• **Required task 1**
In the projection system text, what is the size of the projection range after image calibration compared with the range before it?

FIG. 1B illustrates a brief schematic diagram of a projection system according to an embodiment of the invention. The projection system 100 of this embodiment includes the projection device 110, a host system 111, a curved projection screen 120, and the image capturing device 130. The projection device 110 includes the processor circuit 112 used to perfume an image calibration, so as to generate a reverse-warped mapping table W (a second mapping table). Furthermore, the projection device 110 may also include an optical element, a circuit element, a mechanical element, or other elements for the function of image projection. The projection device 110 may receive an input image (for example, an input image 410 drawn in FIG. 4A) from the host system 111. In addition, the received input image is converted to the reverse-warped image (for example, a reverse-warped image 420 drawn in FIG. 4B) by the processor circuit 112 according to the reverse-warped mapping table W. Then, the projection device 110 further projects the reverse-warped image onto the curved projection screen 120. Therefore, a viewer 200 may view a non-warped and undistorted projection image on the curved projection screen 120 at his position.

In this embodiment, a reference numeral 122 represents a projection range of the projection device 110 on the curved projection screen 120. A reference numeral 124 represents a projection range of the projection device 110 on the curved projection screen 120 after image calibration. On the curved projection screen 120, the projection range 124 after image calibration is smaller than the projection range 122 before image calibration. The curved projection screen 120 includes, for example, surfaces such as a plane, a partial plane and a partial curved surface, a curved surface, a concave surface, a spherical surface, an arbitrarily-shaped curved surface, etc. The arbitrarily-shaped curved surface may comprise a geometric surface with an arbitrarily-curved surface which may partially change continuously and satisfies Euclidean space characteristics. The geometric surface of the arbitrarily-shaped curved surface may also be referred as manifolds, which has a soft overall topological structure, and a topological structure mapped from a plane to the arbitrarily-shaped curved surface remains unchanged. In this embodiment, the received input image is deformed by the projection device 110 according to this characteristic, such that a deformed image (that is, the reverse-warped image) may be projected onto the curved projection screen 120 and a non-warped and undistorted projection calibration result is viewed from the viewer 200's angle.

• **Required task 2**
Rewrite the entries starting at the line containing "Select the 36.5 max diameter value" and ending at the line containing "pyautogui.click(x=175, y=81)", swapping "diameter" for "radius" and leaving everything else as it is. Return only those lines.

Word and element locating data
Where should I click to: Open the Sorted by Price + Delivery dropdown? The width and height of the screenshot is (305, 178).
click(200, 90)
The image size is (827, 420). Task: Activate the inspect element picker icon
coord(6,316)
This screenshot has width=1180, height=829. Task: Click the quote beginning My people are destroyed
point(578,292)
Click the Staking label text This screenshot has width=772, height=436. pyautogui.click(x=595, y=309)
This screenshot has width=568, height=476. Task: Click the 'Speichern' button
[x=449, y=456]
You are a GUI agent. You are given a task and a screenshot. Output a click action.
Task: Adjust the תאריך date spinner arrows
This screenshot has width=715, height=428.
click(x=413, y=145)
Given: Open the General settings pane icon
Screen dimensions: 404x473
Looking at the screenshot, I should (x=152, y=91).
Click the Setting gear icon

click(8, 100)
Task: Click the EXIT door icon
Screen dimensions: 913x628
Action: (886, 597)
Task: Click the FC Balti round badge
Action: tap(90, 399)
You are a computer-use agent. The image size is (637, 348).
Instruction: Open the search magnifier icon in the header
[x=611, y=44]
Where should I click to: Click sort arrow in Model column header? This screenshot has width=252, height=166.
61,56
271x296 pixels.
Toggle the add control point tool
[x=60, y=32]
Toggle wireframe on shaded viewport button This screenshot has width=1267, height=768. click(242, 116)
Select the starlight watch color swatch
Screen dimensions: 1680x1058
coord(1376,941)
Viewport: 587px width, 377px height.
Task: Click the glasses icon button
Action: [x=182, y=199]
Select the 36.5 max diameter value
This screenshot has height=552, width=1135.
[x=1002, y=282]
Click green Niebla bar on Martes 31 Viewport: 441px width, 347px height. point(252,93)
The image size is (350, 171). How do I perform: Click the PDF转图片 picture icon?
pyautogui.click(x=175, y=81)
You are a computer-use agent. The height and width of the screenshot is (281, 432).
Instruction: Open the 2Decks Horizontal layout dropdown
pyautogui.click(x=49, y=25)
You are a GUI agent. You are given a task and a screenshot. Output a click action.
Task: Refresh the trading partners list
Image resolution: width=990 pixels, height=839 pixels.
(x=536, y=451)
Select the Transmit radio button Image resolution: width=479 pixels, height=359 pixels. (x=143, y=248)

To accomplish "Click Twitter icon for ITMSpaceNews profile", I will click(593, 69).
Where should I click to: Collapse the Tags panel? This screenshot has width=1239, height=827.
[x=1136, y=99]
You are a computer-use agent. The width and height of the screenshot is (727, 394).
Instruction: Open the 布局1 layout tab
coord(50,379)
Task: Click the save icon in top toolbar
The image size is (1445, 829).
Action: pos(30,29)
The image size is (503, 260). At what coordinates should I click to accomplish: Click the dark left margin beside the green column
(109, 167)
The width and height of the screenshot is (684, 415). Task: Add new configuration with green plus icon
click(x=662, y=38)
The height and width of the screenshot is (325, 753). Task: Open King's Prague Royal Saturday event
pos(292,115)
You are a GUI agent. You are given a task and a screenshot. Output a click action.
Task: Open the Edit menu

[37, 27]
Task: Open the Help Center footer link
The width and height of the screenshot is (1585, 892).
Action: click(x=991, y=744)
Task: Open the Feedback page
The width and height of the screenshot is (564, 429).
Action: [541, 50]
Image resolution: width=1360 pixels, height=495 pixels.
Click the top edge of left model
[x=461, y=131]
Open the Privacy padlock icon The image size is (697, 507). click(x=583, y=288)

• **Expected answer 1**
After image calibration, the projection range is smaller than before image calibration.

• **Expected answer 2**
Select the 36.5 max radius value
This screenshot has height=552, width=1135.
[x=1002, y=282]
Click green Niebla bar on Martes 31 Viewport: 441px width, 347px height. point(252,93)
The image size is (350, 171). How do I perform: Click the PDF转图片 picture icon?
pyautogui.click(x=175, y=81)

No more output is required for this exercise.